La méthode naturelle

On a bien compris que le t.e. est essentiellement individuel. Mais si on se trouve dans un groupe ? Oui, c’est précisément là qu’apparaît la méthode naturelle car c’est le lieu de l’apprentissage dans un collectif. Sans groupe, pas de méthode naturelle. S’il n’y a que quatre ou cinq personnes (ce n’est pas un groupe, mais une juxtaposition d’individus) ou bien trente (cette fois ce n’est qu’un rassemblement), ça ne peut fonctionner. Un groupe, paraît-il, c’est entre cinq et vingt.
Le terme « méthode naturelle » correspond bien à une réalité car il est naturel à l’être humain de vivre en société. C’est pour cela que, lorsque de bonnes conditions sont réunies, on peut pratiquer la m.n. dans les classes car ce sont de petites sociétés.

Apports du groupe à l’apprentissage individuel
Je prends généralement en considération six éléments :
1) pratique personnelle indispensable,
2) phénomènes de groupe,
3) références,
4) particularités physiologiques,
5) spécificités psychologiques,
6) circonstances.

1) pratique personnelle indispensable
En quoi le groupe peut-il agir sur le t.e. individuel ?

– élargissement de l’exploration des composantes qui peuvent provoquer soudain un désir,
– intérêt suscité par le tâtonnement d’un autre ou par le succès de son entreprise,
– ou recherche d’un terrain personnel, à l’écart de celui des autres, etc. etc.

2) phénomènes de groupe
Accueil de la recherche – collaboration – moqueries (d’où défi à relever) – attentes – leadership ­– alternance : maître ou serviteur du projet – sentiment d’appartenance à la personne-classe qui peut se réjouir de l’apport et intégrer les conquêtes réalisées...

3) références
Certes, « on aimerait ne devoir son savoir qu’à soi seul » mais, en cas de besoin, lorsque l’on veut vraiment réussir, on n’hésite pas à s’appuyer sur les autres – ou sur une documentation bien organisée.

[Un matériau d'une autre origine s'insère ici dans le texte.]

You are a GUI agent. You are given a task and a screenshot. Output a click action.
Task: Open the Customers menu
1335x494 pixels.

4) particularités physiologiques
Les autres sont différents : ils voient différemment, ils entendent différemment, ils agissent ou se comportent différemment. Ils peuvent donc élargir votre vision du monde, vous introduire dans des mondes nouveaux que vous ne saviez pas vous convenir, ils ont des compétences utiles à votre recherche, en attendant que vous les acquériez vous-mêmes. Et ils vous permettent de repérer vos propres particularités.

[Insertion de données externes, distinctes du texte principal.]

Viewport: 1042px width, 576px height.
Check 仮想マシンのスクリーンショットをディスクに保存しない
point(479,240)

5) spécificités psychologiques
« Dans un groupe de recherche, les défauts deviennent des qualités. »
Le perfectionniste apporte une exigence de rigueur ; le contestataire-né introduit à l’aspect complémentaire ; l’amical trouve de nouvelles idées pour sortir ses copains de l’impasse ; le libertaire empêche le groupe d’imposer définitivement ses lois ; le plaisantin fait rire le groupe, ce qui permet à chacun de retrouver la disponibilité intellectuelle nécessaire ; le poète voit des prolongements dans d’autres domaines ; le conciliant cherche à établir des bases où chacun pourrait trouver son compte... etc. Chacun peut donc exister, à tour de rôle, en tant qu’être individuel qui poursuit ses buts personnels et en tant qu’être social qui participe à l’avancée du groupe.

6)  circonstances
C’est surtout au maître de s’en préoccuper, ne serait-ce qu’en travaillant à sa propre théorie de l’apprentissage. Il doit se préoccuper de créer un milieu matériel favorable, de créer « l’ensemble d’institutions qui permettent la communication des idées grâce à l’absence de censure, à l’organisation des moyens d’échanges... » (Popper)

Récapitulation

Le tâtonnement expérimental (personnel)
Il y a le déclic du désir d’apprentissage, la gerbe d’hypothèses, l’hypothèse prometteuse, les démentis de la réalité, l’apport des exemples, la critique de parole, la découverte de la solution, l’inscription en règle de vie, puis en technique de vie.

La méthode naturelle (apport du groupe)
Après la réussite d’un tâtonnement abouti et donc, la disponibilité nouvelle, apport des autres dans l’étude des composantes, surgissement d’un nouveau désir, découverte des autres, aide des autres, acceptation des autres et, même, recherche des autres, découverte de soi dans le groupe...

Et acquisition plus rapide de compétences.